## THE TASK
Quote the entries below from the line with "Task: Open Settings gear in dock" through the line with "The image size is (513, 289).", both ends included, and only those lines.

══ EXTRACTED INFORMATION ══

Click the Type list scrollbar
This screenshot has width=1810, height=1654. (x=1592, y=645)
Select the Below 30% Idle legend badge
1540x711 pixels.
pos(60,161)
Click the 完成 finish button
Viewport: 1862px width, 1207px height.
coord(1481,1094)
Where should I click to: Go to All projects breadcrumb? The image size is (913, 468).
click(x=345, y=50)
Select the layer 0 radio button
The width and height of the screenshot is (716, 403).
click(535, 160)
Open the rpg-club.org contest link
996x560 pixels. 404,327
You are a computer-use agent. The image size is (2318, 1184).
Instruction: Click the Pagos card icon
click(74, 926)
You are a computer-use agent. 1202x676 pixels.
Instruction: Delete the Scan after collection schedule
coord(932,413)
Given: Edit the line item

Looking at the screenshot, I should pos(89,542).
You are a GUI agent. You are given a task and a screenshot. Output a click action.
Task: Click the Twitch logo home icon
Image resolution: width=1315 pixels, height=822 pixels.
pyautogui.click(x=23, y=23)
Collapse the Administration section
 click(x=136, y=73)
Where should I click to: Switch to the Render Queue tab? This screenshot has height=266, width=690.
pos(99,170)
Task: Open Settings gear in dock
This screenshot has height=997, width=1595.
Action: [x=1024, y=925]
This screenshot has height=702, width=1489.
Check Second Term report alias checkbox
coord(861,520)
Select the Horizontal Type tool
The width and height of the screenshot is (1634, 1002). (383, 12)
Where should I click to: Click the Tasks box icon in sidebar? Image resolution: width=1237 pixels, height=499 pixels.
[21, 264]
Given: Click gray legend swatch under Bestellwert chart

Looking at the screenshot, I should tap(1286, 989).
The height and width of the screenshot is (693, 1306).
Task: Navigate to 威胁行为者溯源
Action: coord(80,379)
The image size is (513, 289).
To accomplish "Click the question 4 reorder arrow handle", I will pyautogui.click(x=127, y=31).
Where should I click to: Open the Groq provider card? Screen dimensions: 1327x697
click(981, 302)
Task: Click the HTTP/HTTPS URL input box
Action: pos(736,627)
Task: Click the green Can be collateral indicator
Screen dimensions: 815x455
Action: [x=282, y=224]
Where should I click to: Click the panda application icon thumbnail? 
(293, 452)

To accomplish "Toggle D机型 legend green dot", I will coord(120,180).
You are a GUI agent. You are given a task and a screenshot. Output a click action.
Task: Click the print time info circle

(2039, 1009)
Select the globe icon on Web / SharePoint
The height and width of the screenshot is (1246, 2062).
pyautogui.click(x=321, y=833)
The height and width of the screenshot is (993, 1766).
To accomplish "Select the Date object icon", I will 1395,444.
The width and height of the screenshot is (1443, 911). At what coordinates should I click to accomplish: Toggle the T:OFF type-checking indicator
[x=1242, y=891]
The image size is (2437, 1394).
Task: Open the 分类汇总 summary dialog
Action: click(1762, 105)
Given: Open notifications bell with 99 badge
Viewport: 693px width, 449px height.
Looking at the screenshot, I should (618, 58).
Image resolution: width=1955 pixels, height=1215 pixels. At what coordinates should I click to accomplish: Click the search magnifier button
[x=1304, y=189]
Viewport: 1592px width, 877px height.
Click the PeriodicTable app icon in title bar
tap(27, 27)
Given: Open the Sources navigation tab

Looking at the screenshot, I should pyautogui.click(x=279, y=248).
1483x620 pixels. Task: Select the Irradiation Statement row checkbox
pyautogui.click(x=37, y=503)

═══

## TASK ANSWER
Task: Open Settings gear in dock
This screenshot has height=997, width=1595.
Action: [x=1024, y=925]
This screenshot has height=702, width=1489.
Check Second Term report alias checkbox
coord(861,520)
Select the Horizontal Type tool
The width and height of the screenshot is (1634, 1002). (383, 12)
Where should I click to: Click the Tasks box icon in sidebar? Image resolution: width=1237 pixels, height=499 pixels.
[21, 264]
Given: Click gray legend swatch under Bestellwert chart

Looking at the screenshot, I should tap(1286, 989).
The height and width of the screenshot is (693, 1306).
Task: Navigate to 威胁行为者溯源
Action: coord(80,379)
The image size is (513, 289).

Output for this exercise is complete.